A priority order for retrofits

If you're retrofitting an older house toward ember-resistant construction, the usual high-return order is:

  1. Vents — cheap, high impact, and often insurer-required. A weekend of work and a few hundred dollars can close off most of the easy ember entry points on a typical home.
  2. Gutters and eaves — clean them, install 1/8-inch gutter covers, close open eaves with fiber cement or metal.
  3. Zone 0 — pull combustible mulch, stored firewood, and wood-fence-to-siding connections out of the first five feet.
  4. Roof and deck — when these are due for replacement, specify tested Class A / SFM-listed assemblies.
  5. Windows and siding — during planned repainting or residing cycles.

For a typical single-family home, steps 1–3 together are often in the $1,500–$5,000 range and cover a large fraction of the real ember risk.
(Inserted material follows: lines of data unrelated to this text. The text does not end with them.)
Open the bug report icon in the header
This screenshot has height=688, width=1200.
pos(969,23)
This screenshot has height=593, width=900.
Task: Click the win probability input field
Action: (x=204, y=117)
Steps 4 and 5 are where the big dollars are, and it usually pays to time them with other planned work.

The bottom line

Ember-resistant construction is not a brand, a paint, or a promise. It's a defined set of tested products and assemblies that, together, close off the small, unglamorous openings in a house through which fire most often actually enters. Knowing the standards — E2886, E108/UL 790, SFM 12-7A, NFPA 1144 — and asking for them by name is the difference between real protection and expensive reassurance.


This article is informational and not a substitute for licensed professional advice. Codes, insurance implications, and product availability vary by jurisdiction and carrier. Before committing to significant hardening work, consult a licensed contractor with WUI experience, your local building department, and your insurer.